Un arrêt de principe… non publié ? – La nature et le régime du contrat de collaboration libérale soulèvent des questions permettant de revisiter les notions fondamentales du droit, spécialement l’abus de droit et la bonne foi contractuelle. L’arrêt offre deux solutions dont leur lecture légitimerait d’y percevoir des principes :

1) « Si une partie peut résilier un contrat de collaboration dans le respect des modalités prévues sans avoir [à] justifier d’un quelconque motif, elle engage sa responsabilité en cas d’abus dans l’exercice de ce droit », notamment lorsque le cabinet d’avocats invoque « dans la lettre de rupture des griefs […] infondés » et qu’il agit « soudainement et brutalement alors que la relation contractuelle se déroulait à la satisfaction mutuelle des parties »
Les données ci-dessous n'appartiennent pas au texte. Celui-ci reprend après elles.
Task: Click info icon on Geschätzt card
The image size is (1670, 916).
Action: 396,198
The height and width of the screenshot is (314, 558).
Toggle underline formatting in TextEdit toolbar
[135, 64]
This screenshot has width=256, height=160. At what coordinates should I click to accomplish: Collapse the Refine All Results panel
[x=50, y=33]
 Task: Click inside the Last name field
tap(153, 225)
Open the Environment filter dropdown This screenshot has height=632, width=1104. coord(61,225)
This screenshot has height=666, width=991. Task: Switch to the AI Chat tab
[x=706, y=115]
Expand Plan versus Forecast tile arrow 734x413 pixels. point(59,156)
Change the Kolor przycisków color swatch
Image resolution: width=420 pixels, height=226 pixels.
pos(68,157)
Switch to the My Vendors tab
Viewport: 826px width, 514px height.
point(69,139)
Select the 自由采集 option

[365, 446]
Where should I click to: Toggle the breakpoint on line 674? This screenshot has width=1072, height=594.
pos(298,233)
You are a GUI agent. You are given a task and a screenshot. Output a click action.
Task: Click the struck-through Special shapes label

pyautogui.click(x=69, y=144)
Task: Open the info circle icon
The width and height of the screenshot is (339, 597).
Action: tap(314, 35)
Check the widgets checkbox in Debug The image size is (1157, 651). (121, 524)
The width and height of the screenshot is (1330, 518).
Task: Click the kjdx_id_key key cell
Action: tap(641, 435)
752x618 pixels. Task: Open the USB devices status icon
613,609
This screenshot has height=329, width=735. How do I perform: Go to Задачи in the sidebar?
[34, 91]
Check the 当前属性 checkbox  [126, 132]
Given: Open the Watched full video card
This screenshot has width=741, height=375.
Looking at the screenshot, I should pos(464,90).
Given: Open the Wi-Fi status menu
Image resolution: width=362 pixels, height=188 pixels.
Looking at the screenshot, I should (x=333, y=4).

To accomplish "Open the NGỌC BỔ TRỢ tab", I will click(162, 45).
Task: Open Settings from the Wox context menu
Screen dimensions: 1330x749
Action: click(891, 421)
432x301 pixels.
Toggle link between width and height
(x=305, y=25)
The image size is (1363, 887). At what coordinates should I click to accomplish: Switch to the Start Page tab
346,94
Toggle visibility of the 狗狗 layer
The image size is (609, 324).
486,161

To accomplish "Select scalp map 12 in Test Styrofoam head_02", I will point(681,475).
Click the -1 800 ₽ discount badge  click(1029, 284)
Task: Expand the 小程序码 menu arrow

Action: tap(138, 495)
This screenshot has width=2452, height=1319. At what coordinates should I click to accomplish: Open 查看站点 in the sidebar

2) « Il résulte des articles 1134, alinéa 3, et 1147 du code civil, dans leur rédaction antérieure à celle issue de l’ordonnance n 2016-131 du 10 février 2016, que l’avocat collaborateur libéral peut obtenir la réparation du préjudice causé par des faits de harcèlement moral caractérisant un manquement aux obligations essentielles inhérentes au contrat de collaboration et que la responsabilité de l’associé auteur du harcèlement peut être engagée à titre personnel »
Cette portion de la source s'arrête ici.